Di kalangan Wahabi / salafi, pria yang satu ini dianggap muhaddits paling ulung di zamannya. Bahkan sebagian mereka tak canggung menyetar...
https://mutakhorij-assunniyyah.blogspot.com/2012/05/al-albani-seorang-muhaddits.html?m=0
Di kalangan Wahabi
/ salafi, pria yang satu ini dianggap muhaddits paling ulung di zamannya. Bahkan
sebagian mereka tak canggung menyetarakannya dengan para imam hadist terdahulu.
Mereka gencar mempromosikannya lewat berbagai media. Dan usaha mereka bisa
dikata berhasil. Kalangan muslim banyak yang tertipu dengan hadis-hadis edaran
mereka yang di akhirnya terdapat kutipan, “disahihkan oleh Albani, ”. Para salafi
itu seolah memaksakan kesan bahwa dengan kalimat itu Al-Albani sudah setaraf
dengan Imam Turmuzi, Imam Ibnu Majah dan lainnya.
Sebetulnya,
kapasitas pria yang lahir di kota Ashkodera, negara Albania tahun 1914 M ini
sangat meragukan. Bahkan ketika ia diminta oleh seseorang untuk menyebutkan 10
hadis beserta sanadnya, ia dengan enteng menjawab, “Aku bukan ahli hadis sanad,
tapi ahli hadis kitab.”
Berarti dia tidak layak disebut sebagai Muhaddits, karena yang
disebut Muhaddits adalah orang yang mengumpulkan hadits dan menerima hadits
dari para rawi hadits. Albani tidak hidup di masa itu, ia hanya menukil dari
sisa buku-buku hadits yang ada di masa kini. Kita bisa lihat Imam Ahmad bin
Hanbal yang hafal sejuta hadits berikut
sanad dan hukum matannya, hingga digelari huffadhuddun-ya (salah seorang
yg paling banyak hafalan haditsnya di dunia). Beliau hanya sempat menulis
sekitar 20.000 hadits dari hadits sebanyak itu. Maka 980.000 hadits lainnya
sirna ditelan zaman.
Imam Bukhari hafal 600.000 hadits berikut sanad dan
hukum matannya dimasa mudanya, namun beliau hanya sempat menulis sekitar 7.000
hadits saja pada shahih Bukhari dan beberapa kitab hadits kecil lainnya, dan
593.000 hadits lainnya sirna ditelan zaman. Demikian muhaddits-muhadits besar
lainnya, seperti An-Nasa’i, At-Tirmidziy, Abu Dawud, Muslim, Ibn Majah, Imam As-Syafi’i,
Imam Malik dan ratusan muhaddits lainnya.
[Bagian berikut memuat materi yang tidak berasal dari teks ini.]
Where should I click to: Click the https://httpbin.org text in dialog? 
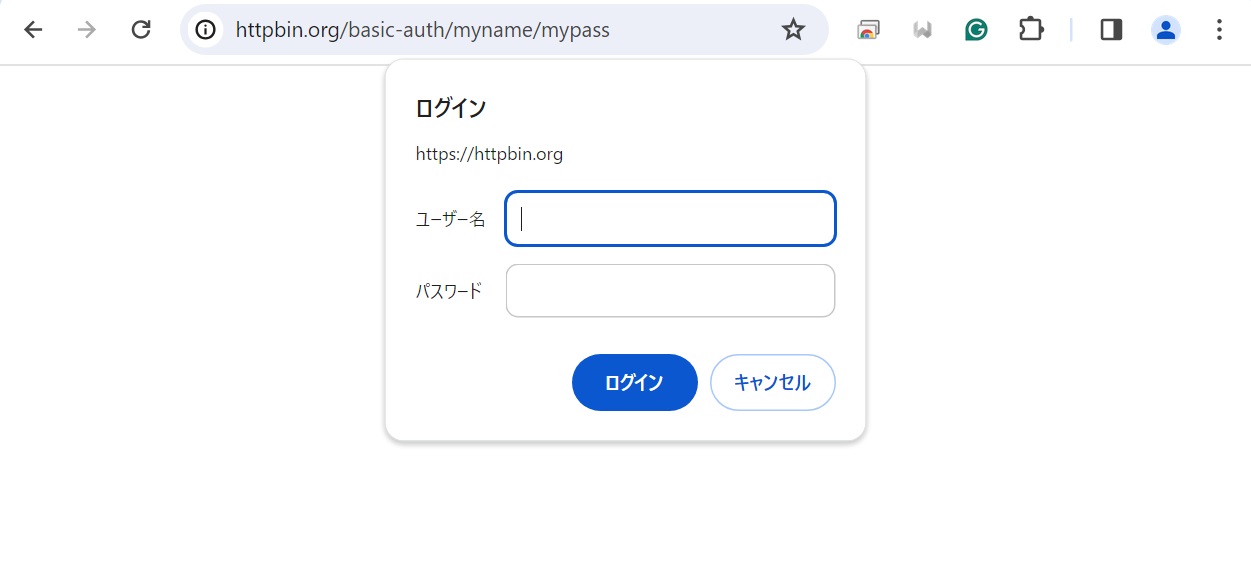click(x=489, y=154)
Muhaddits adalah orang yang berjumpa langsung dengan
perawi hadits, bukan berjumpa dengan buku buku. Albani hanya berjumpa dengan
sisa-sisa buku hadits yang ada masa kini.
Albani bukan pula Hujjatul Islam, yaitu gelar bagi yang
telah hafal 300.000 hadits berikut sanad dan hukum matannya. Bagaimana ia mau
hafal 300.000 hadits, sedangkan pada saat ini, jika semua buku hadits yang
tercetak dikumpulkan maka hanya mencapai kurang dari 100.000 hadits. An-Nawawi
itu adalah Hujjatul islam, demikian pula Al-Ghazali, dan banyak Imam Imam
Lainnya.
Albani bukan pula Al-Hafidh, ia tak hafal 100.000
hadits dengan sanad dan hukum matannya. Karena ia banyak menusuk fatwa para muhadditsin,
menunjukkkan ketidakfahamannya akan hadits-hadits.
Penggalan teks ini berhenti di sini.